* OBIETTIVO DEL COMPITO
Converti in CSV a due colonne, intitolate testo e risposta, soltanto le voci comprese tra la riga che contiene "552x579 pixels. At" e la riga che contiene "Action: [x=565, y=303]", entrambe incluse. Metti una riga per ciascuna voce, con il testo e la risposta ognuno in un unico campo tra virgolette e gli a capo sostituiti da spazi.

Voci tratte da una raccolta
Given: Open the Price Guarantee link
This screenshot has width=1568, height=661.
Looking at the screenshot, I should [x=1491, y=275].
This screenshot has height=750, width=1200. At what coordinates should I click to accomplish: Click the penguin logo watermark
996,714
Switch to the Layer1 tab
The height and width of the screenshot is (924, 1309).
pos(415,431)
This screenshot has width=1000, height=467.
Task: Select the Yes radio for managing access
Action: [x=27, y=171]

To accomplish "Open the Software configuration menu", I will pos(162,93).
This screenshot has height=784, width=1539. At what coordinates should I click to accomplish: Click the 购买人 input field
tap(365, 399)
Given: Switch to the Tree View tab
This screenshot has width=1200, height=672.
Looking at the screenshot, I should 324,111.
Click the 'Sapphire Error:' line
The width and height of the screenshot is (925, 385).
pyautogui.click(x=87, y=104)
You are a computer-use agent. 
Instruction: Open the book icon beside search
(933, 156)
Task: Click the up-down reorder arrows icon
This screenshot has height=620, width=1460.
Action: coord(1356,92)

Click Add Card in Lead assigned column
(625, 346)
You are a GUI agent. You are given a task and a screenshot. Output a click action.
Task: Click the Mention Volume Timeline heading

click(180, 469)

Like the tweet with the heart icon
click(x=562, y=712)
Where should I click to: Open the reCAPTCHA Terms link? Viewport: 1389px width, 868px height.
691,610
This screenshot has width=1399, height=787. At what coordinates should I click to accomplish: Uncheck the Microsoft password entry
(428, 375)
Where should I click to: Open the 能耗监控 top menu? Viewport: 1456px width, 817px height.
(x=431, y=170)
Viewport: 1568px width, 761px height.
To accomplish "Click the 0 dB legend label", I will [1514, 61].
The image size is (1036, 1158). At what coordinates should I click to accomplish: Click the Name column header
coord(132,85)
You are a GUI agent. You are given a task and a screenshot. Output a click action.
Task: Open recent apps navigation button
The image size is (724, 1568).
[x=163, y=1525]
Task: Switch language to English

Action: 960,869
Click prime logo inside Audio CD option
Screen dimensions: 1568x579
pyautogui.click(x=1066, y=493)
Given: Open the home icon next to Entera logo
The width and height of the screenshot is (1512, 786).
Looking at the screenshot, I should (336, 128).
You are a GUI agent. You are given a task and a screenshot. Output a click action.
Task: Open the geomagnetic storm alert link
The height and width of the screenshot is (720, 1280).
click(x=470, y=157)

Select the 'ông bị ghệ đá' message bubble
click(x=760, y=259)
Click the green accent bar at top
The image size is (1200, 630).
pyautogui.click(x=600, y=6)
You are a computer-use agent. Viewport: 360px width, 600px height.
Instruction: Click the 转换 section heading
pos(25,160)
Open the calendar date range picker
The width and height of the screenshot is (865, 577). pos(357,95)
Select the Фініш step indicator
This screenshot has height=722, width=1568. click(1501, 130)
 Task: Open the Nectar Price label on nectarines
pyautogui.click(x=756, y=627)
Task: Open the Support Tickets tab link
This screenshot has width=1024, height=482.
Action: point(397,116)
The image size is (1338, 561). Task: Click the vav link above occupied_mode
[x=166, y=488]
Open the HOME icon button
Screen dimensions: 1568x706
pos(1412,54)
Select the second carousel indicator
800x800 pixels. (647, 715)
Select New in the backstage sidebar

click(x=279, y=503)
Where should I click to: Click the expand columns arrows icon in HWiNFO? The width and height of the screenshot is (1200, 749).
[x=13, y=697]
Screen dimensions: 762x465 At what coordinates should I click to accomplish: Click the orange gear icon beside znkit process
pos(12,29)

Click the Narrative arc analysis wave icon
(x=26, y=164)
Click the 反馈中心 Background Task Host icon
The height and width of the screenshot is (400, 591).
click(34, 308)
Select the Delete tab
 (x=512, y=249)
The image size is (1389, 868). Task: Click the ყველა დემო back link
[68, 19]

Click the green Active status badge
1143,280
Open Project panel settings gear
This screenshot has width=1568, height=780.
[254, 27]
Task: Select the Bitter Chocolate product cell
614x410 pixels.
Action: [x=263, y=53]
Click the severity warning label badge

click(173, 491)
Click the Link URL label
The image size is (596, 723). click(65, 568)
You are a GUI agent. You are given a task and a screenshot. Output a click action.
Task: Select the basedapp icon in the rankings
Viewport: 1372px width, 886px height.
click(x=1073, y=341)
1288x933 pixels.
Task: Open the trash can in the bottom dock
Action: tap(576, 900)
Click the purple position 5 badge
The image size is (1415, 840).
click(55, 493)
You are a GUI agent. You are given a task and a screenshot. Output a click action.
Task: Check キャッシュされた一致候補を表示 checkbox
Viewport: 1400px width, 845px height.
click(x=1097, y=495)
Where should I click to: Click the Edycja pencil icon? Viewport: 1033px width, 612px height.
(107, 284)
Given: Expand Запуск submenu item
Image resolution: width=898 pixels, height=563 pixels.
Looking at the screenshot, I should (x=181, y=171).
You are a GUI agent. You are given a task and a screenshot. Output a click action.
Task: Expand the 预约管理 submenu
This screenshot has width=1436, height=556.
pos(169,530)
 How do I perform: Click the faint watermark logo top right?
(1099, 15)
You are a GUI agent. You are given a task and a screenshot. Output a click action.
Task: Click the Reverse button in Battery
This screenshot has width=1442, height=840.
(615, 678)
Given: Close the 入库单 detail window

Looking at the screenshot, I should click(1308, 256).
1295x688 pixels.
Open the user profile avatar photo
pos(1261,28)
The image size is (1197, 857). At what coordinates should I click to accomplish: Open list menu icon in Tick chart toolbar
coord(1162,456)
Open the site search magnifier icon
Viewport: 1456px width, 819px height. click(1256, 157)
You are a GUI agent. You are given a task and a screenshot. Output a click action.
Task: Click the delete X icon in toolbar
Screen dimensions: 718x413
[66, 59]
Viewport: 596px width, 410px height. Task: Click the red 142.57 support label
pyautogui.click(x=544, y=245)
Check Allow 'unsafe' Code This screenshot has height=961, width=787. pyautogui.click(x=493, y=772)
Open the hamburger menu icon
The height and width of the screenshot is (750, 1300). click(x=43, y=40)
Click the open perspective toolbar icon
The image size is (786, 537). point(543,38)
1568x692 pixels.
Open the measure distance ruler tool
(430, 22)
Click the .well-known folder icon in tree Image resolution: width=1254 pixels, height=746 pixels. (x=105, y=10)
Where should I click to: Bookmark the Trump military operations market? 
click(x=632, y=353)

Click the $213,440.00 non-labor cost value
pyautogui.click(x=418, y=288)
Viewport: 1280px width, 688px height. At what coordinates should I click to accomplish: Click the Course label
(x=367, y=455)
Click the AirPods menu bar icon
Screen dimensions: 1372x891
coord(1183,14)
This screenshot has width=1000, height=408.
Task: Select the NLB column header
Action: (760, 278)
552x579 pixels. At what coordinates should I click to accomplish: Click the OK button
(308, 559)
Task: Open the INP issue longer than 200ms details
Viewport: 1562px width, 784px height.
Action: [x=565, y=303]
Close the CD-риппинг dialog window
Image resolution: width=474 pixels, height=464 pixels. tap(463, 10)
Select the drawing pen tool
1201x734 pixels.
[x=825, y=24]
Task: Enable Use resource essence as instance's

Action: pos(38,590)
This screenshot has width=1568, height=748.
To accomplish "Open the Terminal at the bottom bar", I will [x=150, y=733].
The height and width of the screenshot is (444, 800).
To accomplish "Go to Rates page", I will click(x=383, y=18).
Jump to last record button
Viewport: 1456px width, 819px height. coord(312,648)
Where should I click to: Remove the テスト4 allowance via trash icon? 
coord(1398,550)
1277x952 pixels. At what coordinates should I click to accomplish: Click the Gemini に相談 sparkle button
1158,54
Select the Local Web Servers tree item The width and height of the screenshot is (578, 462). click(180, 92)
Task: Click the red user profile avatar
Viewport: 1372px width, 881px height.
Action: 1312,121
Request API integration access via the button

* RISPOSTA SCRITTA
testo,risposta
"552x579 pixels. At what coordinates should I click to accomplish: Click the OK button","(308, 559)"
"Task: Open the INP issue longer than 200ms details Viewport: 1562px width, 784px height.","Action: [x=565, y=303]"